Dataset entries:
------------

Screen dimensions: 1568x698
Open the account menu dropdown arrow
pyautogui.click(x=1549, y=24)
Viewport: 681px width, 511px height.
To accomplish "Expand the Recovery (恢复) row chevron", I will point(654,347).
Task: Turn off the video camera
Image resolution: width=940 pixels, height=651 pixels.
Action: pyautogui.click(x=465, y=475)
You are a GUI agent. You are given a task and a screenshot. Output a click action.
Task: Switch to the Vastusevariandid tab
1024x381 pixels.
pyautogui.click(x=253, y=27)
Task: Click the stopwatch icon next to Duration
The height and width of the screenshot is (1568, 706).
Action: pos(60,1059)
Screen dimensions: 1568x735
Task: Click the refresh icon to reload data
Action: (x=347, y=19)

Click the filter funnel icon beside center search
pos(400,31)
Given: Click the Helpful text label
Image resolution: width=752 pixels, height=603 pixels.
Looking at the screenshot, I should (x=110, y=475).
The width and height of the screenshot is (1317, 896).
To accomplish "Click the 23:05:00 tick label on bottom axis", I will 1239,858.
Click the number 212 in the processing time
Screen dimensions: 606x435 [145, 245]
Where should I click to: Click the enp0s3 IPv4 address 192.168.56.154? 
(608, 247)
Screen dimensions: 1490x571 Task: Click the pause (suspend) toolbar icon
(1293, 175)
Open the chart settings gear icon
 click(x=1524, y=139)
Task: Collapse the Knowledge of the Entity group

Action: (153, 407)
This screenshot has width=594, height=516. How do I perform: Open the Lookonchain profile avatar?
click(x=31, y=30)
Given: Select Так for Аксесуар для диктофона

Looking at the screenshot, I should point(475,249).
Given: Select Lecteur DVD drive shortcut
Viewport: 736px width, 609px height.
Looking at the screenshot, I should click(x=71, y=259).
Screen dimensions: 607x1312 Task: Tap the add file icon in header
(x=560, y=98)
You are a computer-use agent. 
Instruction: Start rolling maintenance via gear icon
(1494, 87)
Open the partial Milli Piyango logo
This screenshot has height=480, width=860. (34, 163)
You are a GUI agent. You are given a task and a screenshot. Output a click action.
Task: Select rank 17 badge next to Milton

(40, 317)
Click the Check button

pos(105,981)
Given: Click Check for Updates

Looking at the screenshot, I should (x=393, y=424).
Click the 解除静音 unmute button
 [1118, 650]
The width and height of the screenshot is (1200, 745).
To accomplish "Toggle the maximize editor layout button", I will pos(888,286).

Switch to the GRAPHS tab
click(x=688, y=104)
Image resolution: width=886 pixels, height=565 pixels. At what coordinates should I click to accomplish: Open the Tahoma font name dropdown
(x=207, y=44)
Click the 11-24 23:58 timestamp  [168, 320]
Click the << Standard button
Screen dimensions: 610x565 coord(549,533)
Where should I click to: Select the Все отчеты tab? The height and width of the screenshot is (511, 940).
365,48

------------

--- ASSIGNMENT ---
Word for word, write out all of the entries again.

--- RESPONSE BELOW ---
Screen dimensions: 1568x698
Open the account menu dropdown arrow
pyautogui.click(x=1549, y=24)
Viewport: 681px width, 511px height.
To accomplish "Expand the Recovery (恢复) row chevron", I will point(654,347).
Task: Turn off the video camera
Image resolution: width=940 pixels, height=651 pixels.
Action: pyautogui.click(x=465, y=475)
You are a GUI agent. You are given a task and a screenshot. Output a click action.
Task: Switch to the Vastusevariandid tab
1024x381 pixels.
pyautogui.click(x=253, y=27)
Task: Click the stopwatch icon next to Duration
The height and width of the screenshot is (1568, 706).
Action: pos(60,1059)
Screen dimensions: 1568x735
Task: Click the refresh icon to reload data
Action: (x=347, y=19)

Click the filter funnel icon beside center search
pos(400,31)
Given: Click the Helpful text label
Image resolution: width=752 pixels, height=603 pixels.
Looking at the screenshot, I should (x=110, y=475).
The width and height of the screenshot is (1317, 896).
To accomplish "Click the 23:05:00 tick label on bottom axis", I will 1239,858.
Click the number 212 in the processing time
Screen dimensions: 606x435 [145, 245]
Where should I click to: Click the enp0s3 IPv4 address 192.168.56.154? 
(608, 247)
Screen dimensions: 1490x571 Task: Click the pause (suspend) toolbar icon
(1293, 175)
Open the chart settings gear icon
 click(x=1524, y=139)
Task: Collapse the Knowledge of the Entity group

Action: (153, 407)
This screenshot has width=594, height=516. How do I perform: Open the Lookonchain profile avatar?
click(x=31, y=30)
Given: Select Так for Аксесуар для диктофона

Looking at the screenshot, I should point(475,249).
Given: Select Lecteur DVD drive shortcut
Viewport: 736px width, 609px height.
Looking at the screenshot, I should click(x=71, y=259).
Screen dimensions: 607x1312 Task: Tap the add file icon in header
(x=560, y=98)
You are a computer-use agent. 
Instruction: Start rolling maintenance via gear icon
(1494, 87)
Open the partial Milli Piyango logo
This screenshot has height=480, width=860. (34, 163)
You are a GUI agent. You are given a task and a screenshot. Output a click action.
Task: Select rank 17 badge next to Milton

(40, 317)
Click the Check button

pos(105,981)
Given: Click Check for Updates

Looking at the screenshot, I should (x=393, y=424).
Click the 解除静音 unmute button
 [1118, 650]
The width and height of the screenshot is (1200, 745).
To accomplish "Toggle the maximize editor layout button", I will pos(888,286).

Switch to the GRAPHS tab
click(x=688, y=104)
Image resolution: width=886 pixels, height=565 pixels. At what coordinates should I click to accomplish: Open the Tahoma font name dropdown
(x=207, y=44)
Click the 11-24 23:58 timestamp  [168, 320]
Click the << Standard button
Screen dimensions: 610x565 coord(549,533)
Where should I click to: Select the Все отчеты tab? The height and width of the screenshot is (511, 940).
365,48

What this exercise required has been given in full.